In a statement posted on her website on Saturday afternoon, Chancellor Linda Katehi wrote she would be forming a task force of faculty, students and staff to review the incident.
“The events of this intervention have been videotaped and widely distributed. As indicated in various videos, the police used pepper spray against the students who were blocking the way. The use of pepper spray as shown on the video is chilling to us all and raises many questions about how best to handle situations like this,” she wrote.
Katehi also called the video "sad and really very inappropriate" in a press conference on Saturday, but hit back at widespread calls for her resignation.
"I do not think that I have violated the policies of the institution," Katehi said, according to The Associated Press. "I have worked personally very hard to make this campus a safe campus for all."
The demonstrators were participating in the "Occupy UC Davis" movement on Friday when the altercation occured. The video -- first released by NBC's KCRA-TV - was shot by a witness and shows numerous observers watching in horror as a campus police officer douses the students in yellow mist.
"Police came and brutalized them and tore their tents down and all that stuff. It was really scary. It felt like there was anarchy everywhere," student Hisham Alihbob told KCRA.
Police told the TV station that students were given until 3 p.m. on Friday to dismantle their tents from the university's quad.
A spokesman for the protesters told the News that they had also received written warnings to remove their tents.
As with many Occupy protests around the country, the demonstrators refused to cede to the cops' demands and defied officials' orders.
A little more than an hour after the deadline, police arrived and were met with approximately 50 protesters who linked arms and surrounded their tent city, a university spokeswoman told the Sacramento Bee.
After a crowd of about 200 people gathered to watch the standoff, cops decided to pepper spray to keep the protesters at bay, the spokeswoman added.

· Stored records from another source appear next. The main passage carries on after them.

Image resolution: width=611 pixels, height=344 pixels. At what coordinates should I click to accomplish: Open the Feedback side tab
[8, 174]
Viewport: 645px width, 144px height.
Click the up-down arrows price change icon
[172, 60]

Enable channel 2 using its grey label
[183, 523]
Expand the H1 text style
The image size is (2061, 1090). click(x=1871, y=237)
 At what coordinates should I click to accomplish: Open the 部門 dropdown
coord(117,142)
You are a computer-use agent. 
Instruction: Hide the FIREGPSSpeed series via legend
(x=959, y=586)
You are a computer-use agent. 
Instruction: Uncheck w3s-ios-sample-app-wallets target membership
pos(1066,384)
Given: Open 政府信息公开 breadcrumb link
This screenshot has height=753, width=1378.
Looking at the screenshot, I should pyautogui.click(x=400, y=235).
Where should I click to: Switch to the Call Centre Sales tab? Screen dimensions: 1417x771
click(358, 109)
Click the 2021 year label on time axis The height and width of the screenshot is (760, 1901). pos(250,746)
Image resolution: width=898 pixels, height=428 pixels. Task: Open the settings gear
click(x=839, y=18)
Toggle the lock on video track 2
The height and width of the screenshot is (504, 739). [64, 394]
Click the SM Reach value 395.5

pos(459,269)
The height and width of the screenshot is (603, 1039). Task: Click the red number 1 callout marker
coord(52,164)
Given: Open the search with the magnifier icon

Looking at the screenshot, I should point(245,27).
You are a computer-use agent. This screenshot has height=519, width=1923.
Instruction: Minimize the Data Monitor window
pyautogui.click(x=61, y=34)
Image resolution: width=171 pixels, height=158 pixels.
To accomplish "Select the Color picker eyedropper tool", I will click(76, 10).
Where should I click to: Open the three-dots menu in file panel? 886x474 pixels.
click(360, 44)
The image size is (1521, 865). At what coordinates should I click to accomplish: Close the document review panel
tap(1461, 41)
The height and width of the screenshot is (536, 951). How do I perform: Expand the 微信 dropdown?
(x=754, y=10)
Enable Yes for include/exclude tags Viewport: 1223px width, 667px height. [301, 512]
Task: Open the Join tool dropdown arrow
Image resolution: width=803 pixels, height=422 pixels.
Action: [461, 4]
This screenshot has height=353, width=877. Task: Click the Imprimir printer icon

From the video, which has gone viral, it doesn't appear that police were threatened at all. The protesters were sitting down on the ground with their heads bowed when a single cop raised a pepper spray can in the air and then walked down the line drenching them in it.
An Occupy Davis spokesman told the News that the group had gone out of their way to remain calm and peaceful.
“One person yelled ‘f the police’ and as soon as they did that we all yelled ‘no don’t antagonize the police,’” he said.
Yet some in law enforcement have defended the police actions. Former Baltimore Police Department lieutenant Charles J. Kelly examined the video for the AP, calling the use of pepper spray "fairly standard police procedure" in light of what he saw as at least two instances of "active resistance" from the protesters.
At least 10 demonstrators were arrested on Friday and 11 people were treated for injuries on campus. Two had to be taken to the hospital, Fox 40 News reported.
The chancellor’s announcement on Saturday came less than 24 hours after she slammed the protesters on her website, claiming the police had no option.
Kaheti, in her statement on Saturday, said she would ask for a report from the task force within 90 days.
The Occupy Davis spokesman argued that Kaheti caved because of a petition circulating calling for her to resign.
“She’s caving to the pressure,” he added.